Le corail et plus tard l’ambre, étaient portés pour leur vertu thérapeutique (bonne circulation sanguine, régulation de la tension…).

j) Les barillets et les cassolettes. Élément primordial du collier, le barillet sert en général de fermoir : richement ouvragé et de différente grosseur, il se porte le plus souvent à l’avant du collier. On distingue trois types de barillets – le barillet octogonal à facettes lisses ou à motif.
– le barillet en forme de noix le plus souvent à rainures incrustées.
– le barillet ouvragé à fleurs et à pierres incrustées.
Les cassolettes, d’origine d’Afrique du nord, sont des médaillons richement ouvragés, agrémentés de pampilles ; elles sont plus particulièrement portées avec la longue chaîne torsadée ou gros sirop, accompagnant la grand’robe de cérémonie.

V. Les bracelets
Ils sont le plus souvent assortis aux colliers sauf
– le bracelet grain d’or : formé de plusieurs rangs de demi-sphères de grains d’or reliées entre elles par une chaînette.
– le jonc rond : qui est un grand anneau d’or creux, s’ouvrant à demi par un mécanisme permettant de l’enfiler : les deux moitiés du bracelet étant liées pour la sécurité par une chaînette.
– le jonc plat : présente les mêmes caractéristiques. Il est beaucoup plus large et porte parfois des motifs ou une chenille sur sa face externe.
– le bracelet esclave est la réplique en or de l’original. Son fermoir porte un petit bout de chaîne rappellant les mailles de la chaîne d’esclave.

Les bijoux de «la tête»
On compte les épingles en or, les barrettes et l’épingle tremblante
– les épingles en or : véritables épingles à cheveux, les épingles en or sont parfois surmontées de trois petits cercles – ou alors d’un croissant de lune serti de petites pierres. Souvent portées par paire, reliées entre elles par une chainette, on les mettait à l’arrière de la tête sous la coiffe calendée, accompagnant la tenue de cérémonie.
– les barrettes en or : toujours portées par paire de part et d’autre de la tête sur les deux nattes supportant la tête calendée, elles étaient particulièrement de forme ovale et filigrane.
– l’épingle tremblante : très rare dans les cassettes de bijoux, celle-ci se mettait sur la tête calendée à l’avant de la tête. Composée de trois fils d’or torsadés, faisant ressort et se rejoignant à la base par un grain d’or auquel était soudée une pointe, l’épingle tremblante portée par les das, comportait à son extrémité tantôt un brin de cheveux tantôt une dent de lait de l’enfant cajolé.

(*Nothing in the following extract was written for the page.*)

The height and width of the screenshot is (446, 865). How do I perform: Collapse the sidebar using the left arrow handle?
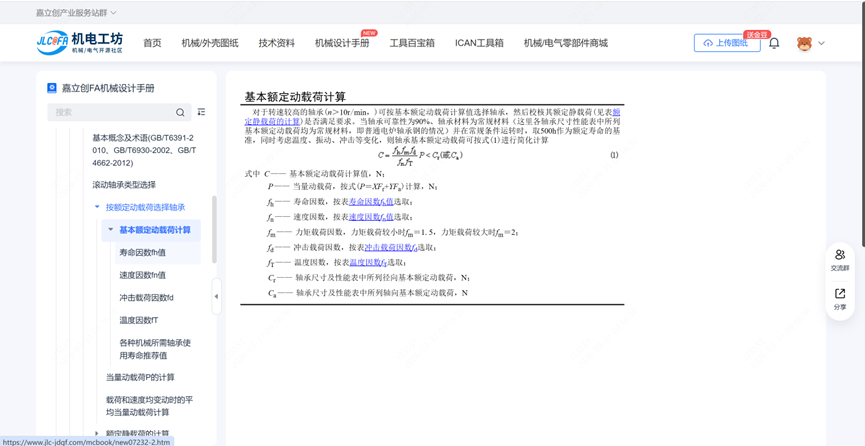(x=216, y=296)
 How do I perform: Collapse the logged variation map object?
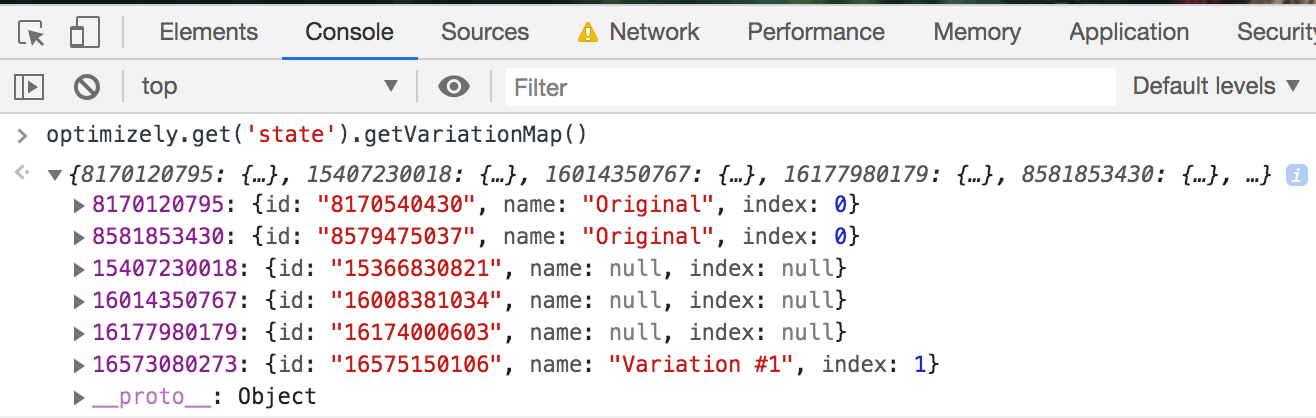55,175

Les hommes non plus ne sont pas oubliés bien que peu nombreux, les bijoux pour homme comptent quelques pièces qui peuvent selon la fortune, être plus ou moins extraordinaires, notamment la chaîne de montre, l’épingle à cravate sertie ou non d’une pierre ou d’une perle, les boutons de col et de manchettes.
Nous devons aussi signaler pour les bébés, les boutons en or liés entre eux par un fil rouge ou blanc, que l’on enfilait au dos des brassières.